Thursday, March 01, 2007

Academics

Despite David Horowitz's obsession with liberal academia, the fact is that there are pretty strong disincentives in academia, especially pre-tenure, for people to participate in the public sphere in anyway. Mark Schmitt:

Obviously, there's no factory for creating new Schlesingers or Galbraiths (although those two families do pretty well) but anything that can be done to change the system of incentives for young academics or would-be academics so that there are rewards to making relevant contributions to public life, rather than incrementally advancing some narrow question within their field, would be good.

And needless to say, creating those rewards for a certain kind of academic is one thing the right has done quite well. People don't suddenly wake up one day and become Paul Krugman. They need networks, encouragement, and places to publish.
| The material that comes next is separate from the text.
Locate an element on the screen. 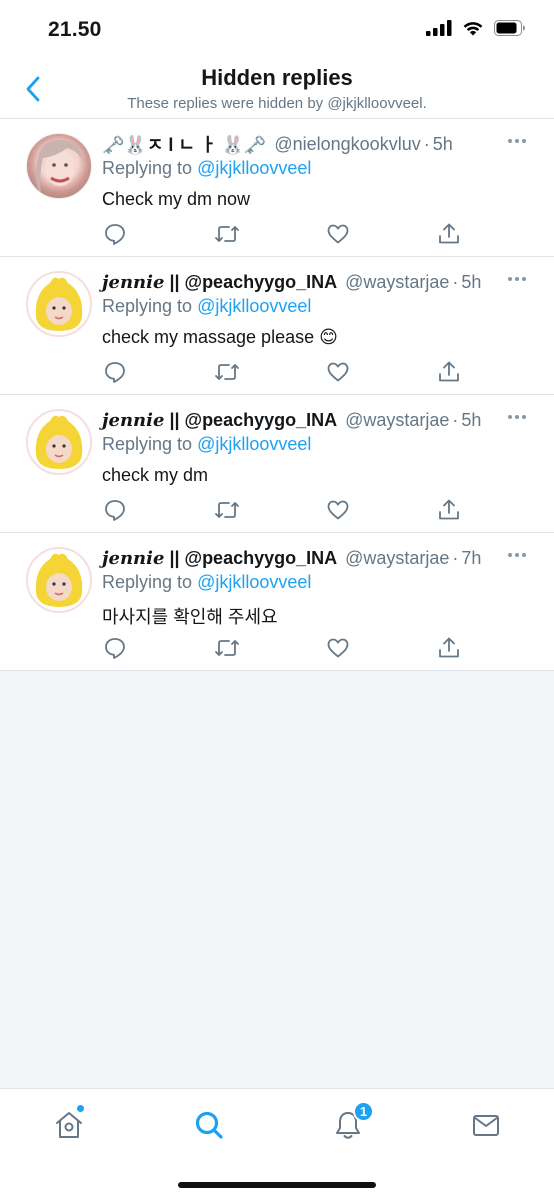  reply-text: Check my dm now is located at coordinates (176, 199).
Like, for example, this magazine.


It varies from field to field and institution to institution, but in general doing anything to be a "public intellectual" is frowned upon if for no other reason (and there are others) than that it takes time away from "serious work."
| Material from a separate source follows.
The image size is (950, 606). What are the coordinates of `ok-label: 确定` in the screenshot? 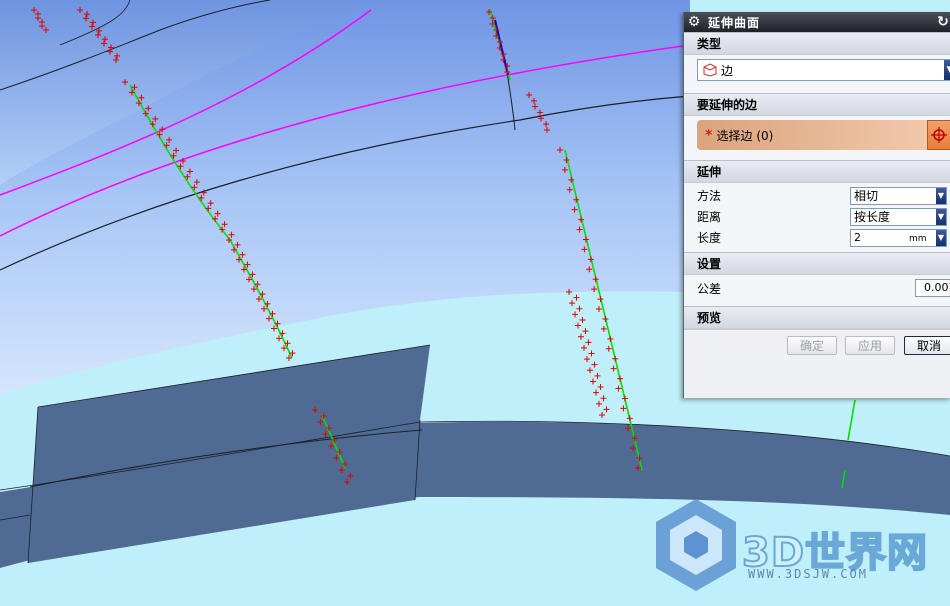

And when academic experts, for example, go on NPR or whatever to discuss a particular issue, they're generally inclined to stick very narrowly to their area of expertise and not consider the wider political environment in which the particular issue exists (whatever the politics of the particular academic). This feeds into our side's "hack gap" problem, as they're often matched up with conservative think tankers whose job it is to understand very well the political contours of whatever debate they're engaged in.